## EXERCISE GOAL:
Across the records, count every line that includes "column" and give the number by itself.

## DATA TO EXAMINE:
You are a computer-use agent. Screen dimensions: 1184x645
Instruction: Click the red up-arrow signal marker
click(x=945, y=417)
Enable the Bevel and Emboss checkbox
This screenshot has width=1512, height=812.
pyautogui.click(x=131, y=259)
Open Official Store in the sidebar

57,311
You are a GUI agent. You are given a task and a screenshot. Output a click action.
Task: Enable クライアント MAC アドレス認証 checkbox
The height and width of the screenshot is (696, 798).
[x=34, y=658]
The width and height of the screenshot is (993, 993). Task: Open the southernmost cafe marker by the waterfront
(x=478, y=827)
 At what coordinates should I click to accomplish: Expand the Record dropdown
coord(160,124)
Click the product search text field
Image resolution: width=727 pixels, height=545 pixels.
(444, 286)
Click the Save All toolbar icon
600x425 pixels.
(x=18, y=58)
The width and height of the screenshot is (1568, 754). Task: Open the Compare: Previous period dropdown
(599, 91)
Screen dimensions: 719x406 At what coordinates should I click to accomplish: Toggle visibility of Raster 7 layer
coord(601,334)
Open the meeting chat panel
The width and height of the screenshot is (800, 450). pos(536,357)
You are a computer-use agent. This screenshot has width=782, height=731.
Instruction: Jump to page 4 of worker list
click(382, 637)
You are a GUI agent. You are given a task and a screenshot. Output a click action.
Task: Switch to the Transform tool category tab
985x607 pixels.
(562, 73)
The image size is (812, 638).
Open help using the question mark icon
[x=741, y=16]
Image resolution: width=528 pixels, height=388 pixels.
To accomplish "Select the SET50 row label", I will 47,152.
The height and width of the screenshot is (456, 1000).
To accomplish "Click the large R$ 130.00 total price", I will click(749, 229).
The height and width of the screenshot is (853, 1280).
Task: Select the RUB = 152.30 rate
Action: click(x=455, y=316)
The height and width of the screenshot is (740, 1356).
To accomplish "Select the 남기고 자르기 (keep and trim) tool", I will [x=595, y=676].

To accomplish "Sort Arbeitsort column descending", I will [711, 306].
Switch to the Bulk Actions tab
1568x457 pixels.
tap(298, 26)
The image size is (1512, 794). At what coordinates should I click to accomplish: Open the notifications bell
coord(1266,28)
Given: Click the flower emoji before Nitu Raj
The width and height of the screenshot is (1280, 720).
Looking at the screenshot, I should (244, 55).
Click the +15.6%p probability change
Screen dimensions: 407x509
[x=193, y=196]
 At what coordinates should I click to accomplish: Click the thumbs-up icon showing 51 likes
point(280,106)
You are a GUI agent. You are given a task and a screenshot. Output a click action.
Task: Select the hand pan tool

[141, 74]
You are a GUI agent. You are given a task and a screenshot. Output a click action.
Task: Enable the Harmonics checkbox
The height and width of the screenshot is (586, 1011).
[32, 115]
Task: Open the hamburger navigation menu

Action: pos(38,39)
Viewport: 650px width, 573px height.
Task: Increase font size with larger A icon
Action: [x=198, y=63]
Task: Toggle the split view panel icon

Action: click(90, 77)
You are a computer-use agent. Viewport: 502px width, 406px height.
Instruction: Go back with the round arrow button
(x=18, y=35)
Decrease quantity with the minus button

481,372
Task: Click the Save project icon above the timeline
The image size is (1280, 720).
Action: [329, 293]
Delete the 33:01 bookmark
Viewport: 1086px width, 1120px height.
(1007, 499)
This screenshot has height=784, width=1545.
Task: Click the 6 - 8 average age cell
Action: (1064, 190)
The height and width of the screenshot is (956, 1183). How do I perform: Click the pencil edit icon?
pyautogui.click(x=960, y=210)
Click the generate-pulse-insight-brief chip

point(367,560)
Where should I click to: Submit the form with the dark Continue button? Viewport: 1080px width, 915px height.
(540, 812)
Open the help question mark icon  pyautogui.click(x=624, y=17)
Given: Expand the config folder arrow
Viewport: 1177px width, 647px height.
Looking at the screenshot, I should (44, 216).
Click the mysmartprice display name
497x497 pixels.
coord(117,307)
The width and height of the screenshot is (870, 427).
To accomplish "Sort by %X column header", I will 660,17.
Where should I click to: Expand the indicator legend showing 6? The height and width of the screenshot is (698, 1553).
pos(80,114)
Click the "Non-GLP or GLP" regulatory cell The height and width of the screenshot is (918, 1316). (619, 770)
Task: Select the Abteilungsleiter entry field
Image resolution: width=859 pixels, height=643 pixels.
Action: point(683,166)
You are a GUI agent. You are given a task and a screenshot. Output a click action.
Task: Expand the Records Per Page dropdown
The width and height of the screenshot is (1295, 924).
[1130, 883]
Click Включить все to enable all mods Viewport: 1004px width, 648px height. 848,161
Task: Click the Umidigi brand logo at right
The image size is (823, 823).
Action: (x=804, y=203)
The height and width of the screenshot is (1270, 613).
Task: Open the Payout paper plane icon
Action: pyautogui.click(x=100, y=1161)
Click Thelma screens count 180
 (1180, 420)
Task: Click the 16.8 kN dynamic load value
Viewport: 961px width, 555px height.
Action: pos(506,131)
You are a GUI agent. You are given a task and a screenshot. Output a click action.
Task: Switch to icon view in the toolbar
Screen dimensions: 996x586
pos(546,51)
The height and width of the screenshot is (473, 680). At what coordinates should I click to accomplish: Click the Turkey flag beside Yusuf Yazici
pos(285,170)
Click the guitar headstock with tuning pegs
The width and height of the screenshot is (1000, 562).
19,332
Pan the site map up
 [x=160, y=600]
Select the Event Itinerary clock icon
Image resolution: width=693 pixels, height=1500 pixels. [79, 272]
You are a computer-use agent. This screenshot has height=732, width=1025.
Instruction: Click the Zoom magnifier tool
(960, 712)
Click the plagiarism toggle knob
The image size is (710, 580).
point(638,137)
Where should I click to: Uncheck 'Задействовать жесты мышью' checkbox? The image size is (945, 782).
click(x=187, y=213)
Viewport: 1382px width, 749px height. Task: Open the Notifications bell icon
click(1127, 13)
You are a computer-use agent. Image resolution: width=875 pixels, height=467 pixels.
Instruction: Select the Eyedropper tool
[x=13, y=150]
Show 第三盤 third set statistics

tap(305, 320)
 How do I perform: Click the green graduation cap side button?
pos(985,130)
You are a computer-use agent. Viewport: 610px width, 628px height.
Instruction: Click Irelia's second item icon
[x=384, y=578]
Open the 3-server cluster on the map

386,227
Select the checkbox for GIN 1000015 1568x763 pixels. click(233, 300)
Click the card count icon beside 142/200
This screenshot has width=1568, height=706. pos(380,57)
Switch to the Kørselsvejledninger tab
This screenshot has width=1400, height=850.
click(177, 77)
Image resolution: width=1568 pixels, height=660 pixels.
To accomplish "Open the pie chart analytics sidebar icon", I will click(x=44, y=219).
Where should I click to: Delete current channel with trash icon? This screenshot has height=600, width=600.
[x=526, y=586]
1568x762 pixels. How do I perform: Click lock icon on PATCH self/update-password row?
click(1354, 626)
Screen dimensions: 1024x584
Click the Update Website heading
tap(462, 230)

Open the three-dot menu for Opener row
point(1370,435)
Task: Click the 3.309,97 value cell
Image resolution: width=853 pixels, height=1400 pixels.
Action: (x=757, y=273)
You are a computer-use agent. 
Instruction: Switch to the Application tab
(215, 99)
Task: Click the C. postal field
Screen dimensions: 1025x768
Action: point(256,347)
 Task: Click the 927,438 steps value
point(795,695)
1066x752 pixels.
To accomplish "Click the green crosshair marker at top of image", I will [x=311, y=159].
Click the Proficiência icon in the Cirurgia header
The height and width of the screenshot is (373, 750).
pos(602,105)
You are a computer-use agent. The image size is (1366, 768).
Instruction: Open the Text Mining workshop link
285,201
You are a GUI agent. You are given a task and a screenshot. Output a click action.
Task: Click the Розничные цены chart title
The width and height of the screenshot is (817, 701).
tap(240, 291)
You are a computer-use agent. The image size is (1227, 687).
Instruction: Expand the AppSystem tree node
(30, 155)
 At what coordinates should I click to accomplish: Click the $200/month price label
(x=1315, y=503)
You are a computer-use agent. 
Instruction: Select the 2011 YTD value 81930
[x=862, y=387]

## EXERCISE ANSWER:
2